Una partita infinita, durata più del previsto a causa dell’intervento del Var nei secondi finali del recupero. Il Cagliari, in vantaggio 2-1 sul Sassuolo, deve difendersi da un calcio d’angolo; la palla arriva a Babacar che, in girata, tenta la fortuna. L’attaccante dei neroverdi inizia subito a protestare per un presunto fallo di mano; in un attimo tutti circondano il direttore di gara (Pairetto) che dopo un breve consulto decide di andare a verificare al Var. Dalle immagini si può vedere come il difensore tocchi la palla con il braccio; l’arbitro decreta il rigore e il Sassuolo, con Boateng, trova il pareggio. Questa è la chiamata più complicata delle tre giornate perché, rivedendo le immagini, resta comunque il dubbio sull’involontarietà del tocco.

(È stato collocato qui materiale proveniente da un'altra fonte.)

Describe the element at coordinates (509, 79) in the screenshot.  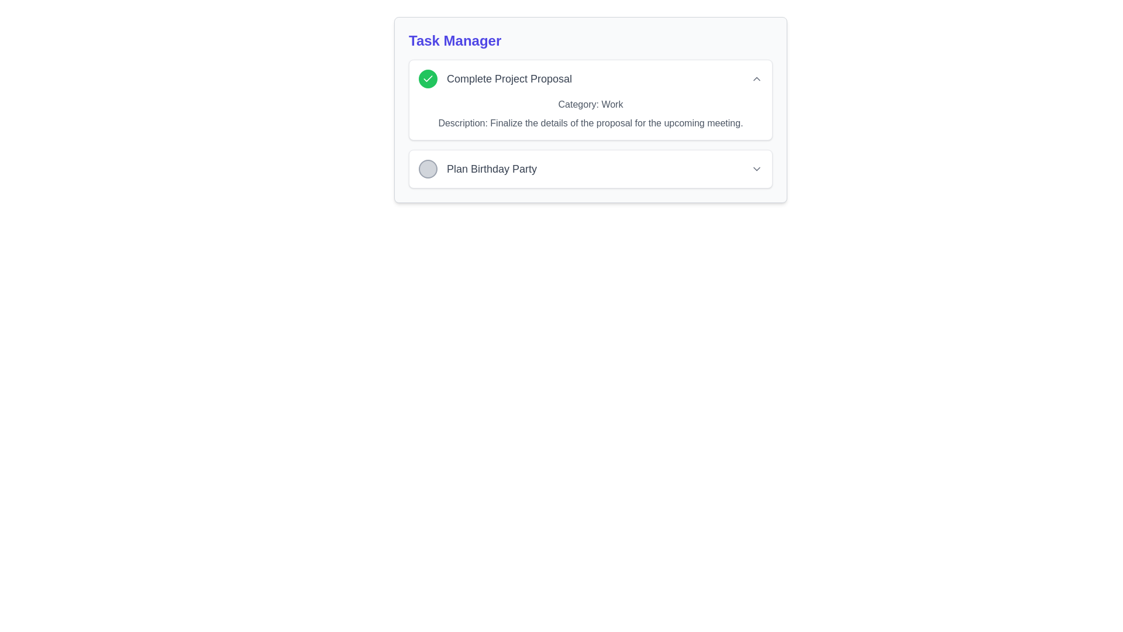
I see `the task title text label located slightly to the right of the green circular icon with a checkmark in the task management system` at that location.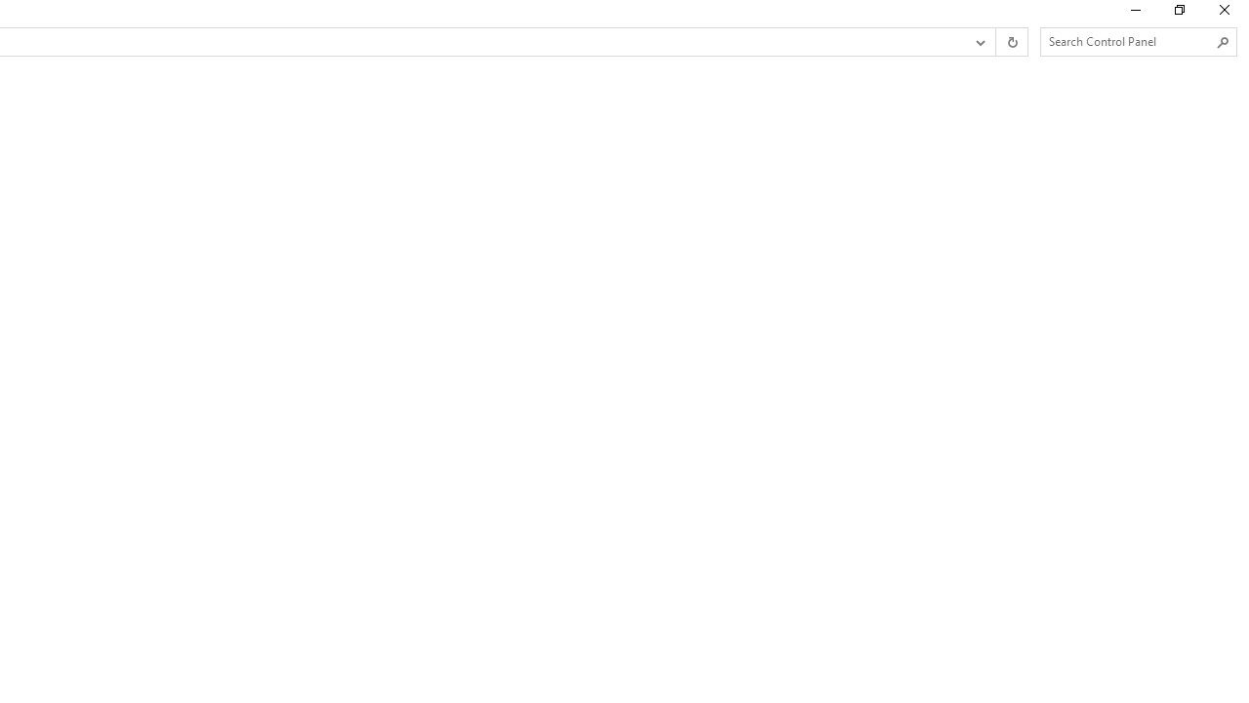  What do you see at coordinates (979, 42) in the screenshot?
I see `'Previous Locations'` at bounding box center [979, 42].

4° posto: Arkadiusz Milik (Lazio-Napoli)

Altro episodio difficile è stato quello verificatosi durante Lazio-Napoli; i biancocelesti, in vantaggio 1-0 grazie alle rete di Immobile, stanno subendo l’offensiva dei partenopei. Insigne e compagni hanno a disposizione un calcio d’angolo; la palla arriva ad Albiol che calcia in porta, Strakosha respinge corto e Milik ribadisce in rete. Inizialmente il goal viene convalidato ma i giocatori della Lazio protestano per la carica di Koulibaly su Radu. L’arbitro, dopo un consulto con il Var, decide (giustamente) di annullare il goal. La cosa curiosa è che l’attaccante polacco poco dopo segnerà, di nuovo, l’uno a uno e questa volta nemmeno il Var può aiutare la Lazio.
5° posto: Francesco Caputo (Chievo-Empoli)

Non solo nei big match; il Var è chiamato ad intervenire anche nelle gare che interessano le zone basse della classifiche. L’episodio si è verificato durante Chievo-Empoli; i padroni di casa, dopo due sconfitte, cercavano i primi punti stagionali mentre i ragazzi di Andreazzoli volevano la seconda vittoria del loro campionato. La gara, equilibrata, si è accesa a quindici minuti dalla fine quando Sorrentino respinge un tiro di Acquah; la palla finisce sui piedi di Caputo che non ha problemi a segnare il goal del vantaggio. Una rete solo all’apparenza regolare perché l’attaccante è oltre l’ultimo difensore del Chievo; il match finisce 0-0 e, grazie al Var, molte polemiche sono state evitate.